··· Artykuł

SDP SDP
1687
BLOG

Rafał Ziemkiewicz o dziennikarzach i polityce

SDP SDP Rozmaitości Obserwuj notkę 0

Rozmowa dnia - 6 października

 

Z Rafałem Ziemkiewiczem o dziennikarzach, „tańcu z gwiazdami”, rzetelności i polityce rozmawia Kajus Augustyniak

 
Rafał Aleksander Ziemkiewicz (rocznik 1964), dziennikarz, publicysta, komentator polityczny i ekonomiczny, pisarz sicence fiction. Absolwent polonistyki na Uniwersytecie Łódzkim.
Pracował w tygodniku „Najwyższy Czas”, „Gazecie Polskiej”, Radiu WAWA, Polskim Radiu i TVP. Jego teksty ukazywały się w „Newseeku Polska”, „Wprost”. „Przewodniku Katolickim” i „Polityce”. W latach 2008-2011 prowadził w TVP Info cotygodniowy program „Antysalon Ziemkiewicza”, a także "Poranek Info". Obecnie pisze dla „Rzeczpospolitej”, „Uważam Rze”, "Gazety Polskiej", portalu wPolityce.pl i Interia.pl oraz prowadzi swój blog http://blog.rp.pl/ziemkiewicz/.

······

Twoje zadanie |
Zaktualizuj, proszę, fragment artykułu między słowami "Rafał Ziemkiewicz o" a "na Uniwersytecie Łódzkim." włącznie, zastępując "Uniwersytecie Łódzkim" przez "Uniwersytecie Warszawskim".

··· Fragment danych

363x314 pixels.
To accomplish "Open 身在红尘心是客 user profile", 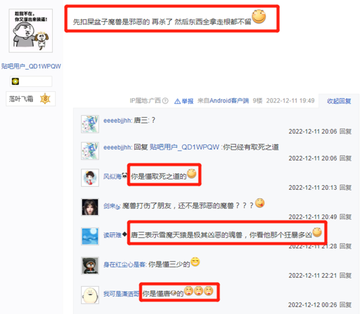I will coord(125,264).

······

Odpowiedź końcowa |
Rafał Ziemkiewicz o dziennikarzach i polityce

SDP SDP Rozmaitości Obserwuj notkę 0

Rozmowa dnia - 6 października

 

Z Rafałem Ziemkiewiczem o dziennikarzach, „tańcu z gwiazdami”, rzetelności i polityce rozmawia Kajus Augustyniak

 
Rafał Aleksander Ziemkiewicz (rocznik 1964), dziennikarz, publicysta, komentator polityczny i ekonomiczny, pisarz sicence fiction. Absolwent polonistyki na Uniwersytecie Warszawskim.